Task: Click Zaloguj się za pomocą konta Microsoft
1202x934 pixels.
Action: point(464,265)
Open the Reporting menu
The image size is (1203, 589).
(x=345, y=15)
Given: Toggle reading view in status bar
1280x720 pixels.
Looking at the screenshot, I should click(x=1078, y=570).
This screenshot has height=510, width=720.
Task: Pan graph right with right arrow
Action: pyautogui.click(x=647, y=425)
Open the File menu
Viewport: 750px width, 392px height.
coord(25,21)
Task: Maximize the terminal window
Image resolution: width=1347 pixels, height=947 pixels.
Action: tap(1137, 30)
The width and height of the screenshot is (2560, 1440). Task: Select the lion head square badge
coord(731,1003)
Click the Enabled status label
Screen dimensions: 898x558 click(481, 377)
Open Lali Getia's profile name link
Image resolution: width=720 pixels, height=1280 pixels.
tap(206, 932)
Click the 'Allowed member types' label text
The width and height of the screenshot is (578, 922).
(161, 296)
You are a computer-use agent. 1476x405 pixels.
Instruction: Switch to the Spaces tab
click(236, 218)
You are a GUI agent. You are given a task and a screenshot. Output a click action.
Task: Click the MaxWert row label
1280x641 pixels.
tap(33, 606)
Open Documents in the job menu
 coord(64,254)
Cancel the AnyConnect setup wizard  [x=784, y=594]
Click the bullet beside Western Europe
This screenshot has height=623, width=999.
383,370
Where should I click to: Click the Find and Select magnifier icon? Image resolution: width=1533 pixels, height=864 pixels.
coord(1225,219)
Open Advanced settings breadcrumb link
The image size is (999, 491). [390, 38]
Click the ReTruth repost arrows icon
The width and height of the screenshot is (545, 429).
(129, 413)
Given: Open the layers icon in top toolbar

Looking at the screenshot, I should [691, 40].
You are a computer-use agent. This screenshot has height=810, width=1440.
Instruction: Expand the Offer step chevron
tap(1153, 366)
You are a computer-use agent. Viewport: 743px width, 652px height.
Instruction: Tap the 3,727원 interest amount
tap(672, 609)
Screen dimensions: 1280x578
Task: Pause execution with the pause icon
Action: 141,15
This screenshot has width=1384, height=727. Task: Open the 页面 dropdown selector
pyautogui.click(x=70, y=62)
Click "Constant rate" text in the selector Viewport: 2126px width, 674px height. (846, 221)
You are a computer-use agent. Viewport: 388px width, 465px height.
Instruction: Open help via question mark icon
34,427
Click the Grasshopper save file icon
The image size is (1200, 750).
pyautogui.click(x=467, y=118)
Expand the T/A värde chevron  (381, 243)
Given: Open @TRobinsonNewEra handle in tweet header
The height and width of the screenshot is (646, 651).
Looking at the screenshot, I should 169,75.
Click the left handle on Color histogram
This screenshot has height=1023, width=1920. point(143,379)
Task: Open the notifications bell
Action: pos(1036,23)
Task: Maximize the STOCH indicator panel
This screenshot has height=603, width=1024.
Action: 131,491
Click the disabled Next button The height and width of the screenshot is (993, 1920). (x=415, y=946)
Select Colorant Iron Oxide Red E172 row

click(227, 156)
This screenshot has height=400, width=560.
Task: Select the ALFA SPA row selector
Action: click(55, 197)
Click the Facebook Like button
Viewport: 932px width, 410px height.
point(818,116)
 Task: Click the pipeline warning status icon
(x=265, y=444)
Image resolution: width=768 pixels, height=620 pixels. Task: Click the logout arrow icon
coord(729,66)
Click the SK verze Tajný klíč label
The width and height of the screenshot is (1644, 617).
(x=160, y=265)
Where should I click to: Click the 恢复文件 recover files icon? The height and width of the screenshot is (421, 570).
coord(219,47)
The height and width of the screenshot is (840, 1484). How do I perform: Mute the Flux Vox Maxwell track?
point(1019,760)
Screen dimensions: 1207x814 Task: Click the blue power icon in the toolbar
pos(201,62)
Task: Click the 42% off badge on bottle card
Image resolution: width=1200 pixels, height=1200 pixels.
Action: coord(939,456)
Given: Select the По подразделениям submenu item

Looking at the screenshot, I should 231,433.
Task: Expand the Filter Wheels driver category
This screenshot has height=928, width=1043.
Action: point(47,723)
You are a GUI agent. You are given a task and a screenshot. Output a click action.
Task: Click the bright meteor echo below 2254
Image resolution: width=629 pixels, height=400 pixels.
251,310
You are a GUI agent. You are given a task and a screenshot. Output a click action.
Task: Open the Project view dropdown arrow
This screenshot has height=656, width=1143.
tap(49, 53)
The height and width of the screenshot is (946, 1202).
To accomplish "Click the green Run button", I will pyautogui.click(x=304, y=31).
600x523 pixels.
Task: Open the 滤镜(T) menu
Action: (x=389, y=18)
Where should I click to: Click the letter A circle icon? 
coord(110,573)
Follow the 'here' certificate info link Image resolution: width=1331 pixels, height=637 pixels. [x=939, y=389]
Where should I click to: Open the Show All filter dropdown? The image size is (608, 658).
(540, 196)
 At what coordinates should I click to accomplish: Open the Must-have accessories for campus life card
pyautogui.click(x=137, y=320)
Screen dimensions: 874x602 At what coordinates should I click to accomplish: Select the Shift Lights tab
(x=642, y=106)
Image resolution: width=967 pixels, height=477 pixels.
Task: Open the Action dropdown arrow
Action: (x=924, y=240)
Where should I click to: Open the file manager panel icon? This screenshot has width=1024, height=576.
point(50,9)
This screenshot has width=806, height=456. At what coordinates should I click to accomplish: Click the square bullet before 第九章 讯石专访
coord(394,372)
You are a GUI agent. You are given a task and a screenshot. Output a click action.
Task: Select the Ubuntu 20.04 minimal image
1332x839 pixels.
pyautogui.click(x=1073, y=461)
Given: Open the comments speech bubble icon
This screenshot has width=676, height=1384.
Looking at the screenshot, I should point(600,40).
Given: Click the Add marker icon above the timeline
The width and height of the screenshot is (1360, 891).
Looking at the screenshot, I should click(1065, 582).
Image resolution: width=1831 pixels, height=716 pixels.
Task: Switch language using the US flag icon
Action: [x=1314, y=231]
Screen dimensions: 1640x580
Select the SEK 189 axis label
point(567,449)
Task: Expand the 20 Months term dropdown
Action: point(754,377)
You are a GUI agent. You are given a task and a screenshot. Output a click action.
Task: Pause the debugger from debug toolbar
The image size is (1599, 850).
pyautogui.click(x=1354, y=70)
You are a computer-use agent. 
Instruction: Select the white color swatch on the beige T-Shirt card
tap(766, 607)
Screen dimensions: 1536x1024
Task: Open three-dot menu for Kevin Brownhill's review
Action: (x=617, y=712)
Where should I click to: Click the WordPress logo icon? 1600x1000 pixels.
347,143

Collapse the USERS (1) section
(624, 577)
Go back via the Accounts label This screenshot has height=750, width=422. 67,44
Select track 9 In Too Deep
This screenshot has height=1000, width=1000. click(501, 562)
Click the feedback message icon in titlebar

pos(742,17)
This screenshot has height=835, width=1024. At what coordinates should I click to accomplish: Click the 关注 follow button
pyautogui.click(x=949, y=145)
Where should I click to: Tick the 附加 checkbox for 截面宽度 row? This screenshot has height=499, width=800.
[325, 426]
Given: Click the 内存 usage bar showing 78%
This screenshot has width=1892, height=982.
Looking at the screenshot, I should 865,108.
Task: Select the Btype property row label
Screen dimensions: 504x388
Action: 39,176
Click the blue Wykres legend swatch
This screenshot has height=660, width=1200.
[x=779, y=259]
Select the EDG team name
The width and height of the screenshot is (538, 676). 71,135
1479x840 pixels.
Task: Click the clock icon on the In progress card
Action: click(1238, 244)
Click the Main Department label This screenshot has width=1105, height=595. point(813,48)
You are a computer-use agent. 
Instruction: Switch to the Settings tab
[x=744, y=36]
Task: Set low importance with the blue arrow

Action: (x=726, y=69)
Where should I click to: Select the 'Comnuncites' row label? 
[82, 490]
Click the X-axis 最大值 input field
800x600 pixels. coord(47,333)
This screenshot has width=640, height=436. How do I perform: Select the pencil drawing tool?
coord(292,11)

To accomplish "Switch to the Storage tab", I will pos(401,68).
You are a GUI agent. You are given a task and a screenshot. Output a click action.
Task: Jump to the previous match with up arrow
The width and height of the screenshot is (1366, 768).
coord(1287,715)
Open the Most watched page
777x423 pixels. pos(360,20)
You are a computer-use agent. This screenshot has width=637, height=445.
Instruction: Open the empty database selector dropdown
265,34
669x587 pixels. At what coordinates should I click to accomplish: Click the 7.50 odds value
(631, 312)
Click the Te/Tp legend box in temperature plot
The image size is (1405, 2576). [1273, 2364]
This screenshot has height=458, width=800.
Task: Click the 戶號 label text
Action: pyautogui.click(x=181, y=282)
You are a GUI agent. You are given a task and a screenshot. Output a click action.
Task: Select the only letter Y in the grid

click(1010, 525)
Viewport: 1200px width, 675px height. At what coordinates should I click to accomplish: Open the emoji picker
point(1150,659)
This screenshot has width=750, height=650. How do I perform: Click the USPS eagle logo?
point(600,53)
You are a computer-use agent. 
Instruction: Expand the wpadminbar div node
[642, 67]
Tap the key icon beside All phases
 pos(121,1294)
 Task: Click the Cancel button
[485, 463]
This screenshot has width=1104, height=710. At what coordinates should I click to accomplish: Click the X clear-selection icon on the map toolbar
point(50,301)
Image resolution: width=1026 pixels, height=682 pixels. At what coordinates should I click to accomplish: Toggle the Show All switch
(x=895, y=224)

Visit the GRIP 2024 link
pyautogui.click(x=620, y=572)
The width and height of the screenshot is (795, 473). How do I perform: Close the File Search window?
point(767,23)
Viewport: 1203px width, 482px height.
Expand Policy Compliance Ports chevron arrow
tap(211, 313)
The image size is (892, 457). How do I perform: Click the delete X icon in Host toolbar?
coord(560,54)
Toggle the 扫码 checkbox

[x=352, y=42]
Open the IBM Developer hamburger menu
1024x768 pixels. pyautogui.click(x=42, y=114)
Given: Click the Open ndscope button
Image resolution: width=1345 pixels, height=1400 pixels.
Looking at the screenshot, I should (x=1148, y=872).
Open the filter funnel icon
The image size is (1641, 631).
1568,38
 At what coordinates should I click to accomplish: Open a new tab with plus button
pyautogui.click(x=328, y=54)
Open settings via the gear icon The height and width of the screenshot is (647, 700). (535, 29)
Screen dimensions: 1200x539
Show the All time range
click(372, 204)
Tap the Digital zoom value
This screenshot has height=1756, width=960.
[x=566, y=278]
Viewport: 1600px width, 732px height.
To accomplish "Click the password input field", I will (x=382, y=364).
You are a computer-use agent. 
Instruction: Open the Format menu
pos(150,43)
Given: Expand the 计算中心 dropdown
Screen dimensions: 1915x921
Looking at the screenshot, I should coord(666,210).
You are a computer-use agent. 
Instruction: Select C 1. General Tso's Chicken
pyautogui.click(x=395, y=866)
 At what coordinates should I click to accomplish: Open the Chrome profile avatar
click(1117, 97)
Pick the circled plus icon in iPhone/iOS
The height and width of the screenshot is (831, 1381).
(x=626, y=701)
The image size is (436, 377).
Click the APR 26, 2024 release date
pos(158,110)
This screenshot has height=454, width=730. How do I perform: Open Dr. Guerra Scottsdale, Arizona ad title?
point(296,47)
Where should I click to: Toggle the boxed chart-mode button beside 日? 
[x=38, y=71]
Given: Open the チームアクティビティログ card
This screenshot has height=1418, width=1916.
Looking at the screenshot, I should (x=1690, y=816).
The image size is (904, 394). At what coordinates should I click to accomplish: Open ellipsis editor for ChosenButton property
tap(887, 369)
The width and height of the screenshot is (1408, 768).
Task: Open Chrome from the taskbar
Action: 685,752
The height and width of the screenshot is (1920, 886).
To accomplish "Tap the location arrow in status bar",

○ ○ ○ ○ ○

§ Work instruction
Repeat exactly the lines of the material above, taking the first line, the line with "Given: Toggle reading view in status bar", and every line between them.

§ Task response
Task: Click Zaloguj się za pomocą konta Microsoft
1202x934 pixels.
Action: point(464,265)
Open the Reporting menu
The image size is (1203, 589).
(x=345, y=15)
Given: Toggle reading view in status bar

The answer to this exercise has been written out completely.